■ Lignes issues d'une collection
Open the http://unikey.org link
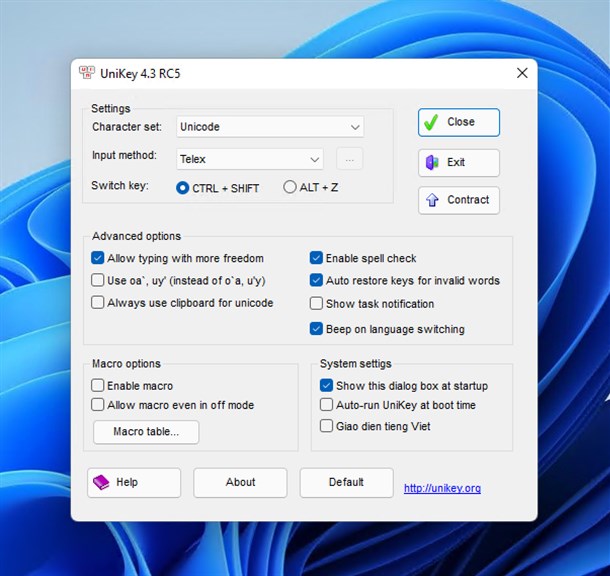The image size is (610, 576). coord(442,488)
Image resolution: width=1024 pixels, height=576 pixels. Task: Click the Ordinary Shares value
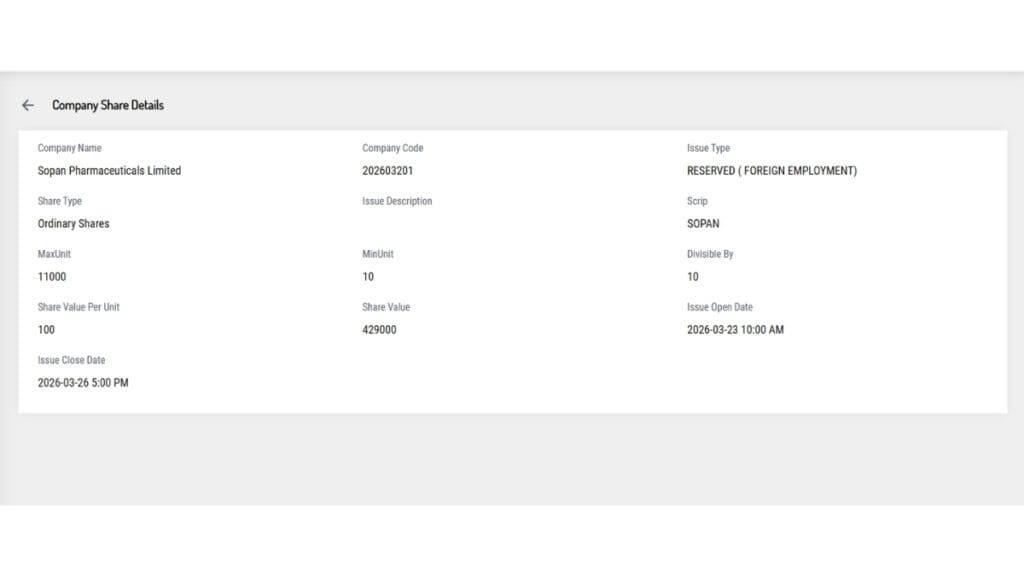click(73, 224)
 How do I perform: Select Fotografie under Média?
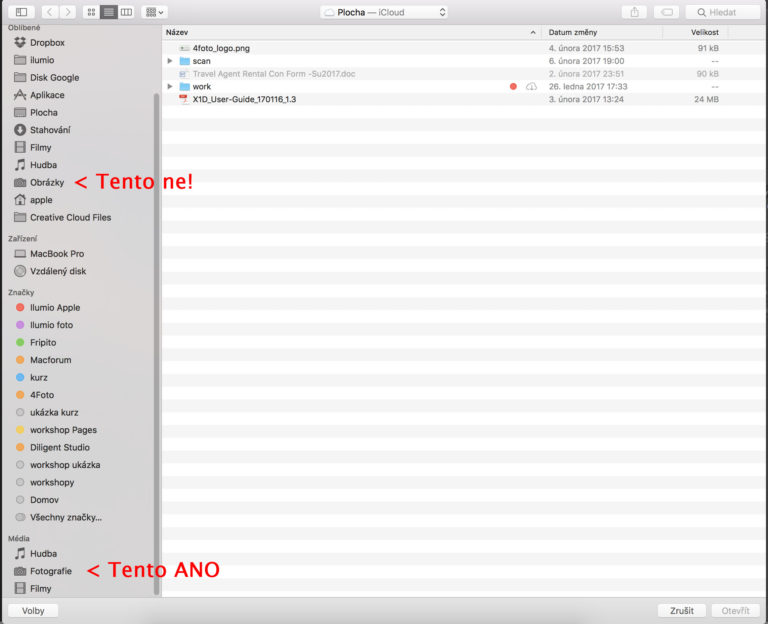tap(50, 571)
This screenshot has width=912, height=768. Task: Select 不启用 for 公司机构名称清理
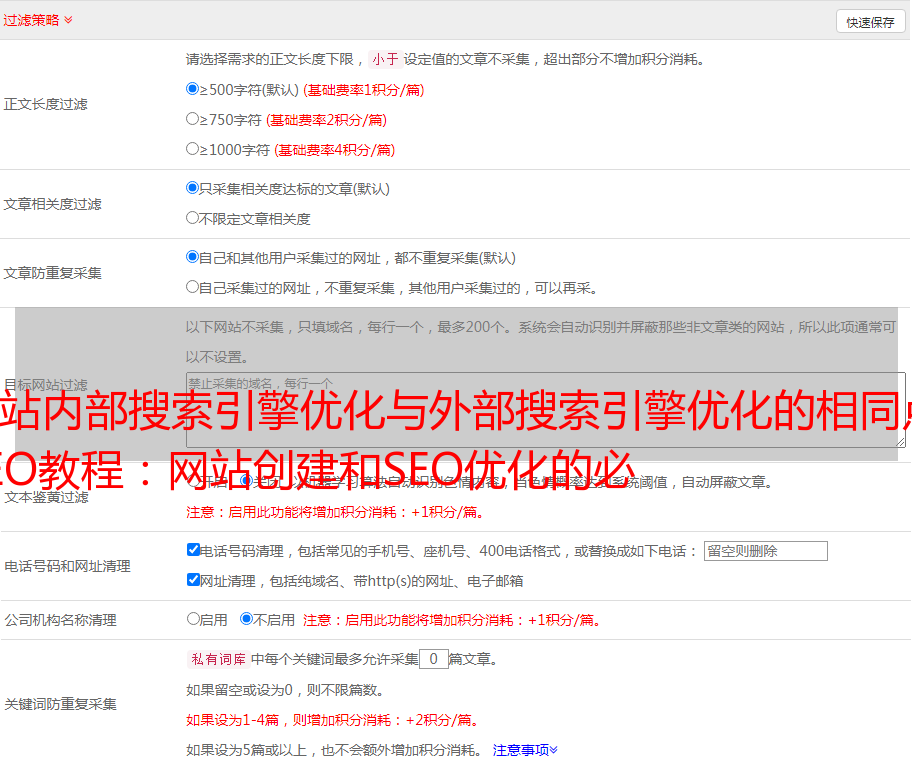[246, 619]
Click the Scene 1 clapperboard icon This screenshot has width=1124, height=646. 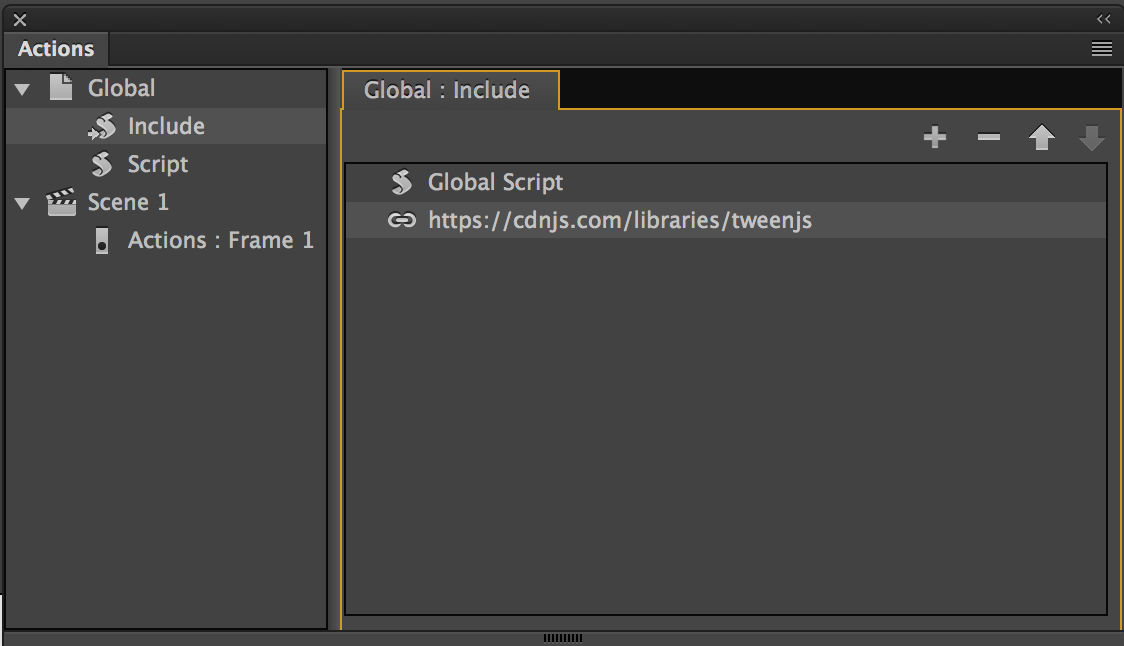click(61, 202)
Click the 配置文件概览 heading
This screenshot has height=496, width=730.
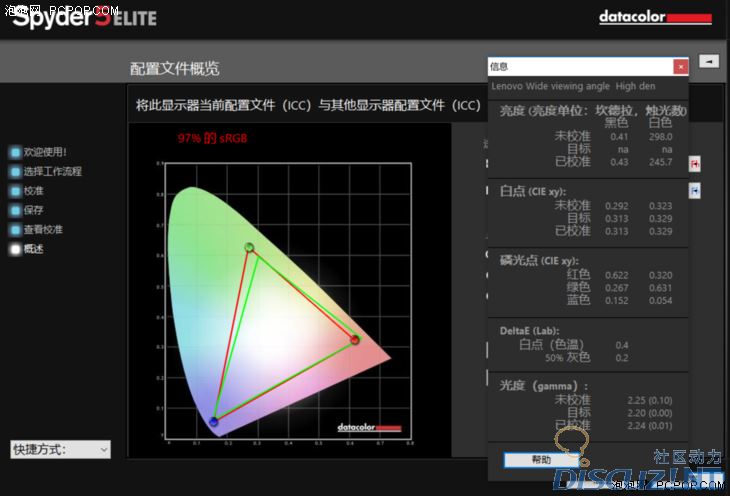click(175, 68)
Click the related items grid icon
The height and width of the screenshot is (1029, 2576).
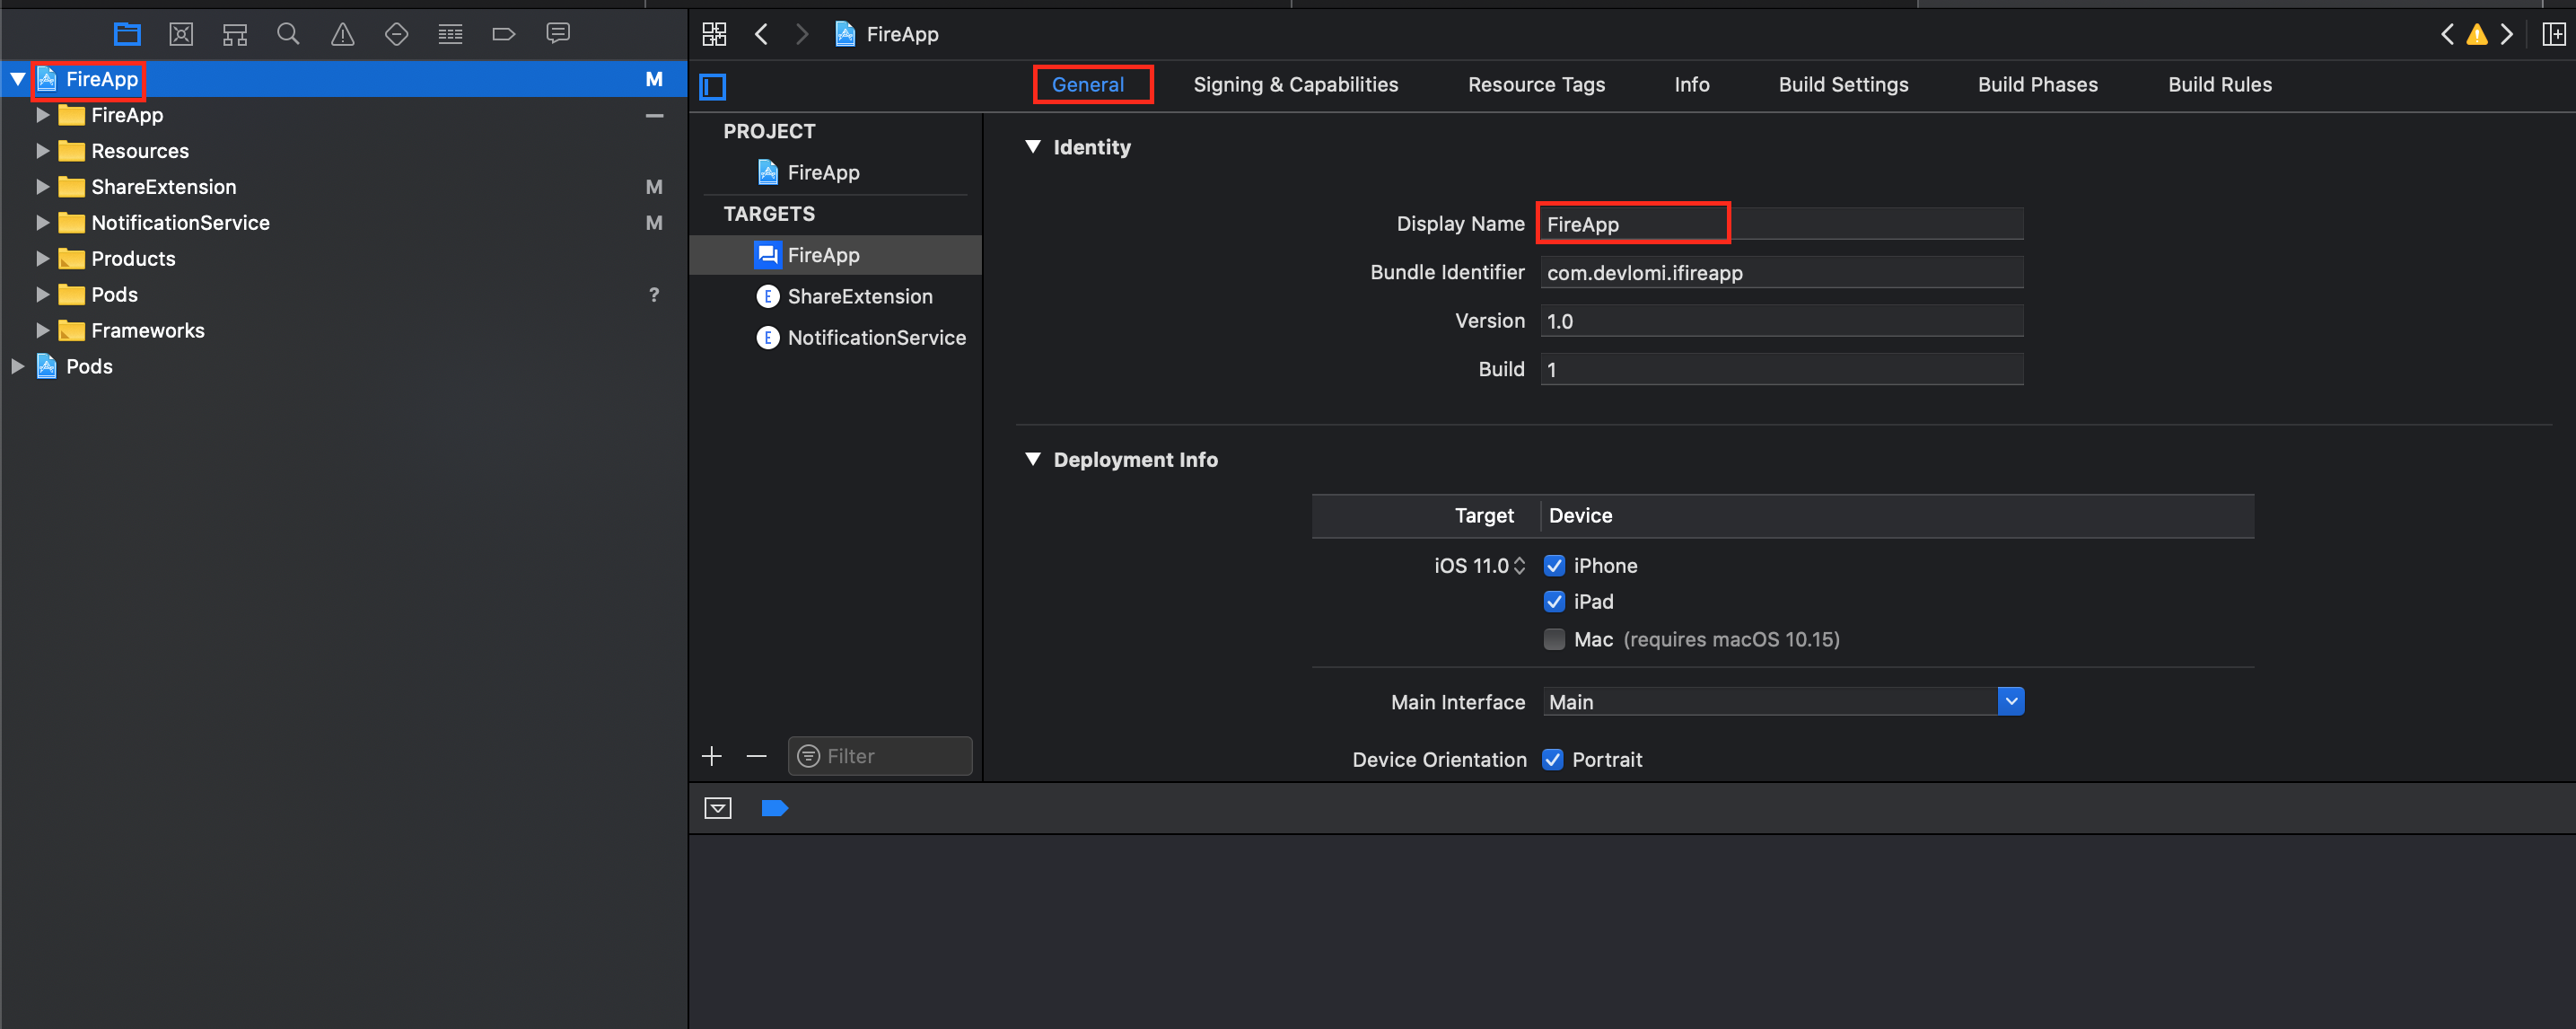click(714, 34)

■ Exercice
Modifiez les lignes en commençant à celle qui contient « Click the related items grid icon » et en allant jusqu'à la dernière ligne incluse : remplacez « grid » par « list » sans rien changer d'autre. Omettez les images dans votre réponse.

■ Corrigé
Click the related items list icon
The height and width of the screenshot is (1029, 2576).
click(714, 34)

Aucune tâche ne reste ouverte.